この段階では「侵入を完全に防ぐ」よりも、「被害を最小化する」視点が重要です。

フェーズ5：インストール（Installation）と防御策

攻撃者は侵入後、継続的にアクセスするためのバックドアを設置します。

ここで検知・遮断できなければ、長期間にわたる潜伏を許してしまいます。

防御のポイント

• 不審なプロセスや常駐設定の監視

• 正規ツールの異常利用の検出

• 定期的なログレビューと可視化

フェーズ6：C2通信と防御策

C2（コマンド＆コントロール）フェーズでは、攻撃者が外部から内部システムを遠隔操作します。
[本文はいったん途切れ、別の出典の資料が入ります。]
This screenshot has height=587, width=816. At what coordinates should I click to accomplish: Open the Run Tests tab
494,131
通信は暗号化され、正規サービスを経由するケースもあります。

防御のポイント

• 外部通信の可視化と異常検知

• DNSログやプロキシログの分析

• IoC（侵害指標）との照合

フェーズ7：目的達成と防御策

最終フェーズでは、情報窃取、業務妨害、ランサムウェア実行などが行われます。

ここまで到達すると、企業への影響は経済的・信用的に甚大となります。

防御のポイント

• 重要データの分類とアクセス制御

• バックアップの定期検証

• インシデント対応計画の整備と訓練

攻撃者視点で考えるセキュリティ対策の重要性

攻撃者は常に「最も楽に侵入できる企業」を探しています。

高度な防御を突破するよりも、管理が甘い企業を狙う方が効率的だからです。

そのため、企業のセキュリティ対策において重要なのは、

• 自社がどう見えているか

• 攻撃者から見てどこが弱点か

• どの段階で検知・遮断できるか

を客観的に把握することです。

キルチェーンモデルは、そのための思考フレームとして非常に有効です。

見えないリスクへの備えとしてのダークウェブ監視

偵察フェーズでも触れたように、現在ではダークウェブ上で企業情報が売買・共有されることが珍しくありません。
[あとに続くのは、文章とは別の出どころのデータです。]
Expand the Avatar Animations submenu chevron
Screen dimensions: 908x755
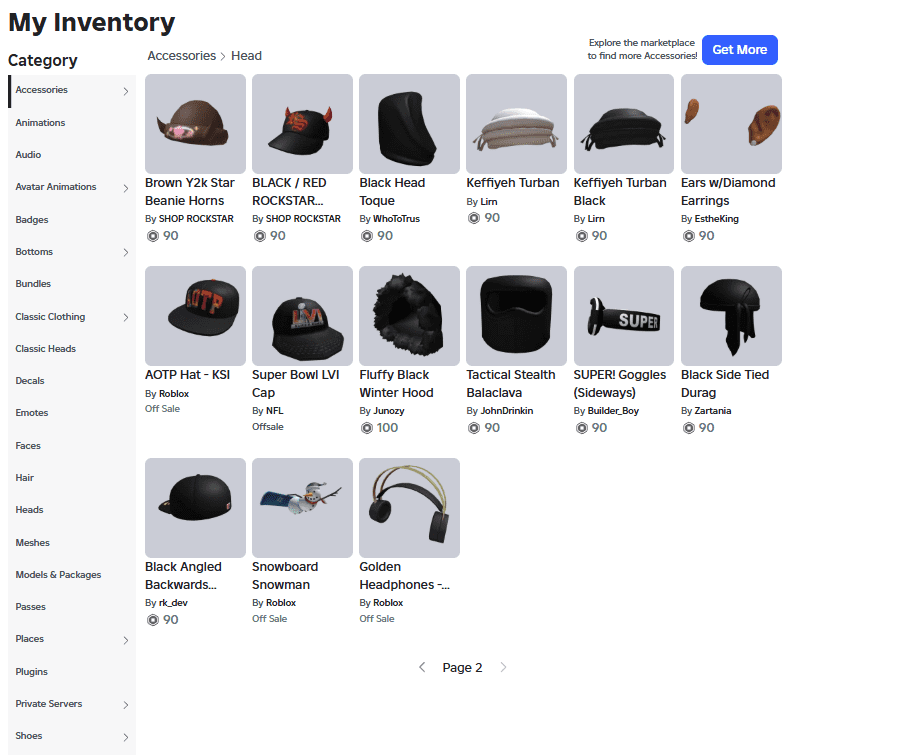click(x=126, y=188)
メールアドレスやパスワード、内部資料の断片が流通しているケースもあります。

これらは企業内部からは見えにくく、気づいたときには攻撃の準備が整っていることもあります。

そのため、外部から自社がどのように見られているかを把握する手段として、ダークウェブ監視は有効な補完策となります。

技術的な防御や教育施策に加え、攻撃の兆候を早期に察知する視点を持つことで、キルチェーンの上流で対策を講じることが可能になります。

自社のセキュリティを一段引き上げるための取り組みとして、こうした外部視点の監視も、検討すべき選択肢の一つと言えるでしょう。